Other phages. The data on phage specificity of SaPI induction are rather limited. In particular, there is very little information on the prevalence of SaPI-mobilizing prophages among uncharacterized clinical strains. To begin an evaluation of the general prevalence of phages inducing SaPIbov2, we examined several of the phages from the international typing set, all of which have recently been sequenced (10), plus several of the typing phage propagating strains, which contain uncharacterized prophages and possibly SaPIs. We constructed lysogens of RN4220 or RN450 and then introduced SaPIbov2::tetM by transduction with 80{alpha}. All of these derivative strains were tested for lysogeny with 80{alpha} and found to be negative, and they were then tested with MC for the induction of SaPIbov2 replication and transfer. SaPIbov2 replication was tested by preparing whole-cell lysates of the lysogens and propagating strains before and 90 min after MC induction. These lysates were separated on agarose and Southern blotted with an SaPIbov2-specific probe. We interpret the results, shown in Fig. 1, as follows. If there was no clear difference in intensity between the two samples, we concluded that SaPIbov2 replication was not significantly induced by the resident prophage. If the induced sample showed greater intensity than the uninduced sample, we concluded that SaPIbov2 replication was induced and we determined the apparent degree of induction as shown in Table 2. For most of the SaPIbov2-containing lysogens, SaPIbov2 replication was undetectable by this method.
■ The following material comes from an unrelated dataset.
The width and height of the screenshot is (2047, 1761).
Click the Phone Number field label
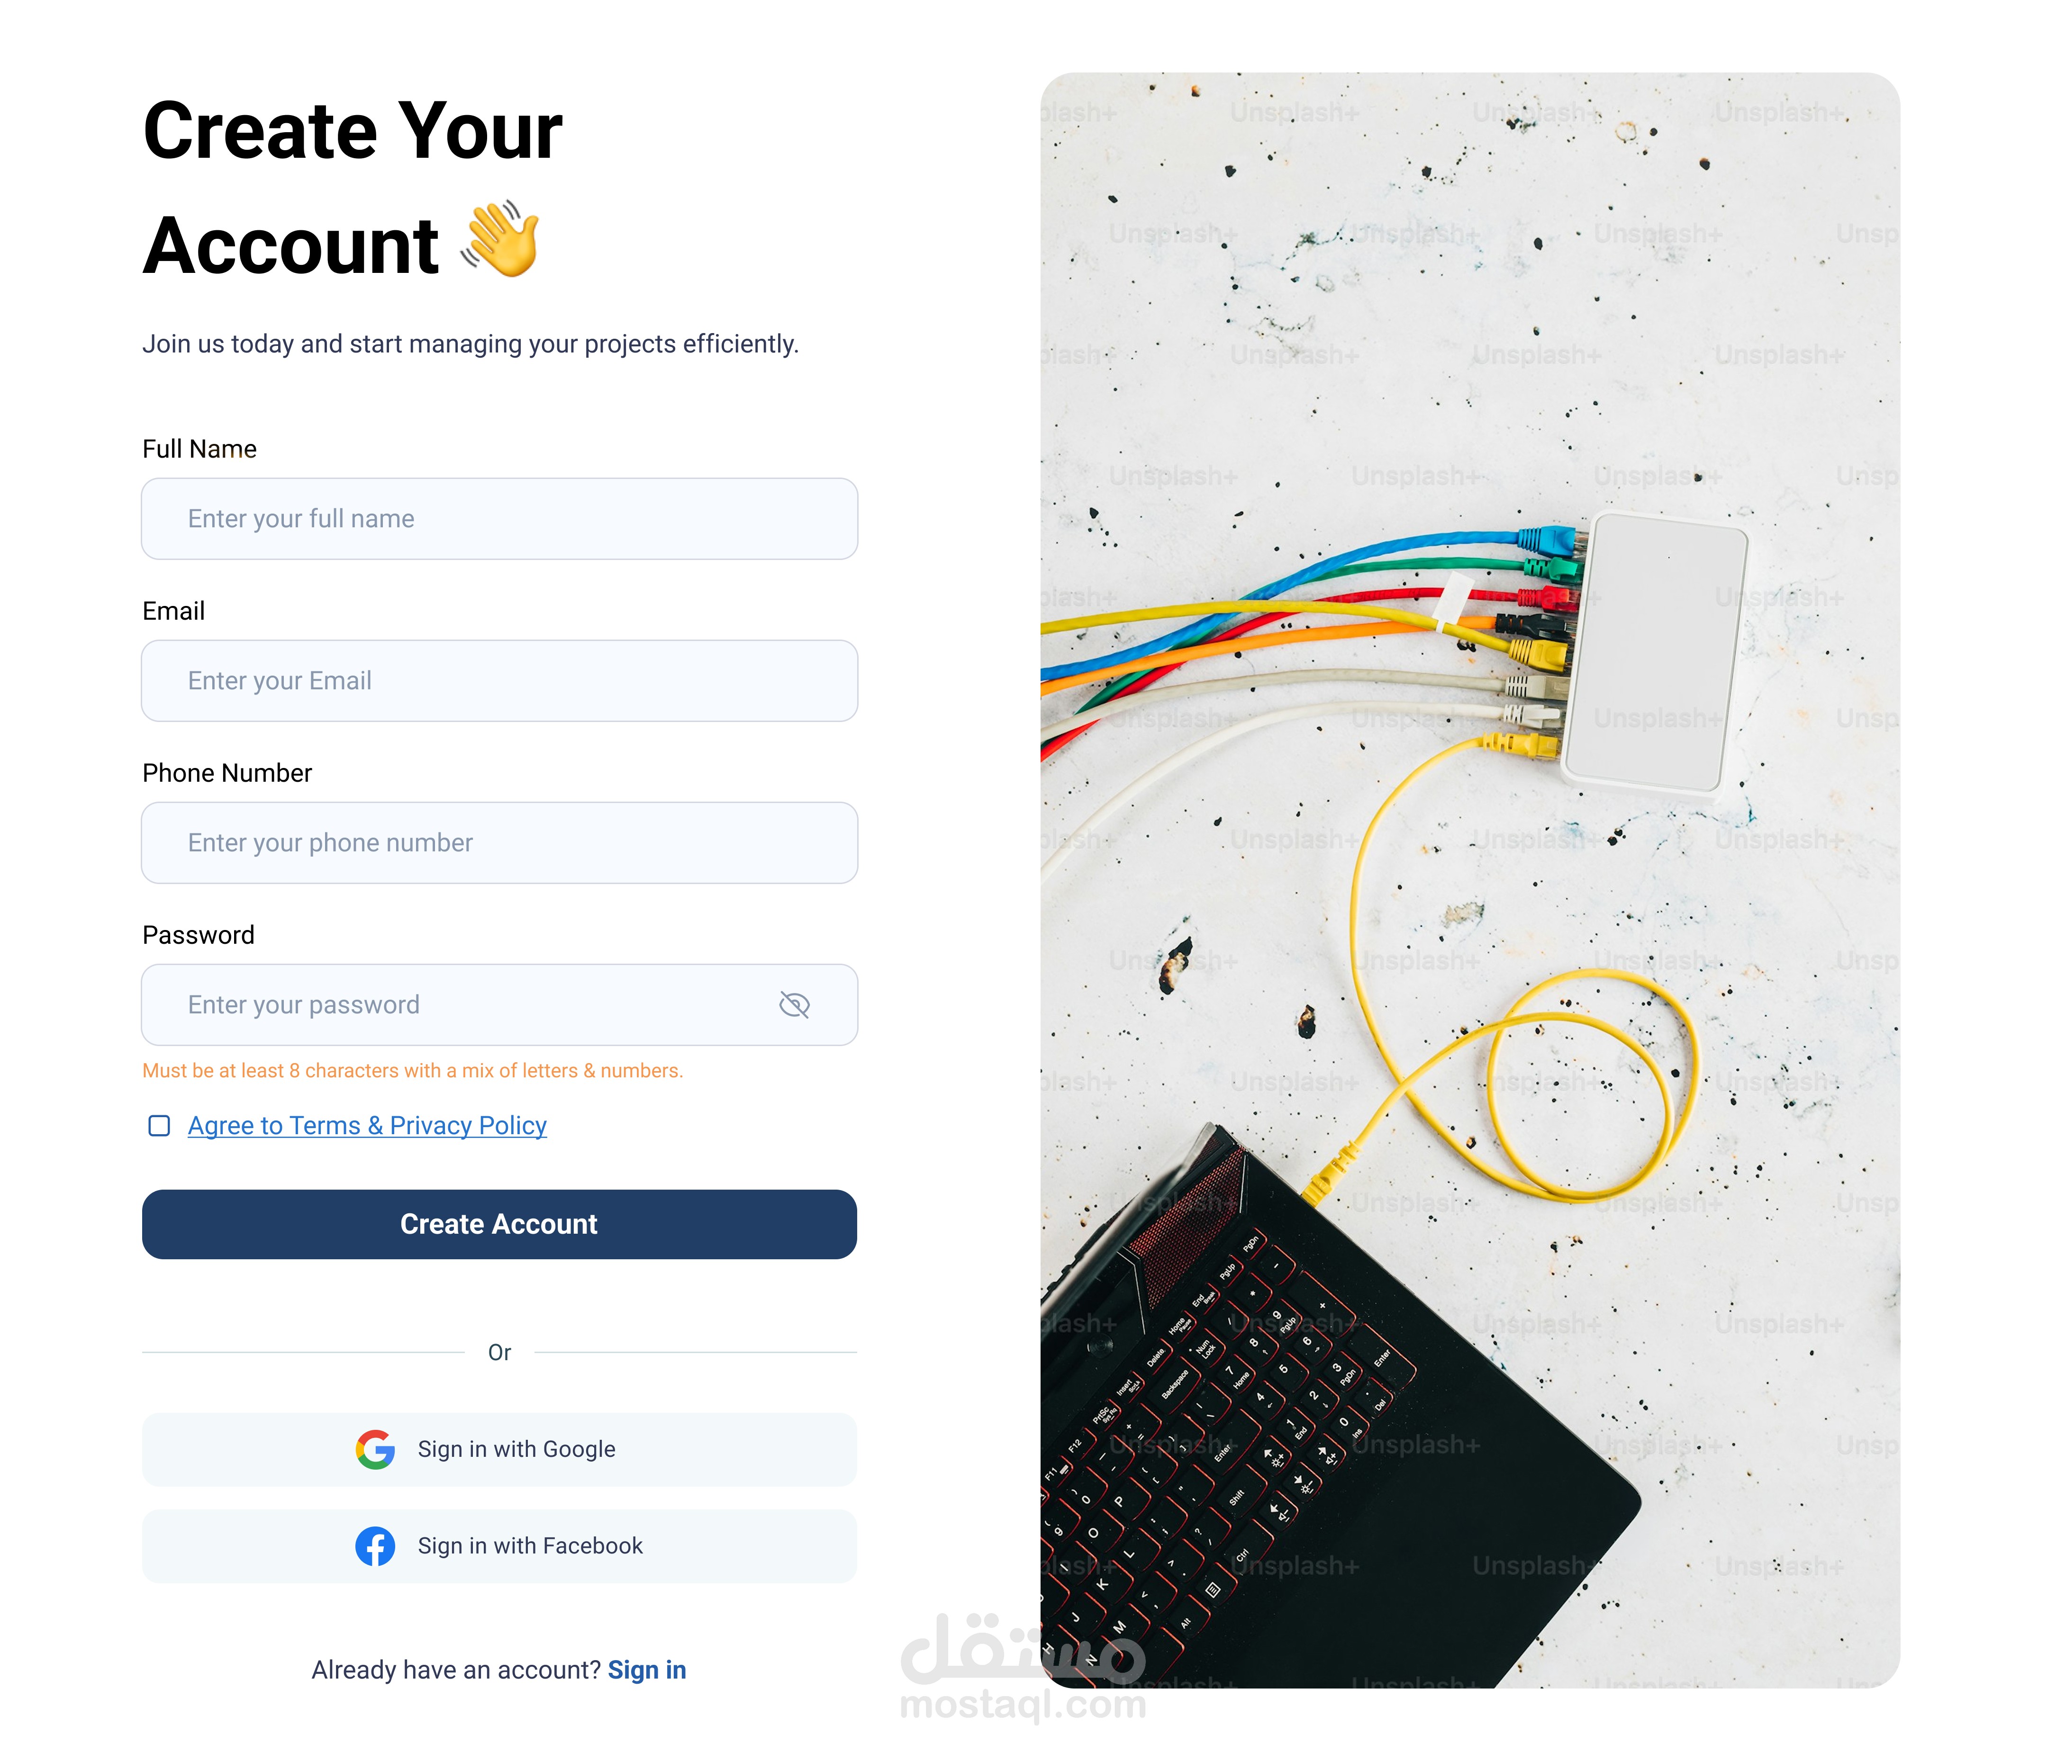(x=227, y=773)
Since all phages that have been found to promote SPST are known to be generalized transducing phages (14), we began with the assumption that SaPIbov2 transfer could occur either by SPST or by CGT and that the transfer frequencies would reveal clear differentiation. Instead, as shown in Table 2, there was a wide range of transfer frequencies, and all of the phages that did not induce SaPIbov2 replication transferred the SaPI with frequencies of >10–6, which is higher than the frequencies usually seen with classical CGT (generally <10–7). We therefore considered the possibility that in strains where SaPIbov2 replication was not induced, the island was transferred by a mechanism distinct from CGT. To address this possibility, we analyzed the SaPIbov2-phage combinations for the effects of recA (required for CGT) and SaPIbov2 integrase (required for SPST).

Effect of recA. To determine whether these results simply represented higher-than-usual frequencies of CGT, we tested for the effects of recA by repeating the transduction experiments with a recA mutant strain, RN981, as a recipient. As shown in Table 2, there was a modest reduction in SPST to recA mutant strains compared to SPST to recA+ lysates. Nevertheless, apparently significant recA-independent transfer was observed with all of the lysates. The frequencies were then compared with the transduction frequencies for a marker known to require recA, an ermB insert in the aureolysin (aur) gene. The transduction of this marker to the recA mutant recipient was below the level of detection (<10–9 transductants/PFU) (Table 3). Even with {phi}11 (JP2131), however, which does not induce SaPIbov2 replication, SaPIbov2 was readily transferred to recA, with a frequency between 60- and 300-fold lower than the frequency of transfer to recA+ (Tables 2 and 3), suggesting that pure CGT is not seen in this system.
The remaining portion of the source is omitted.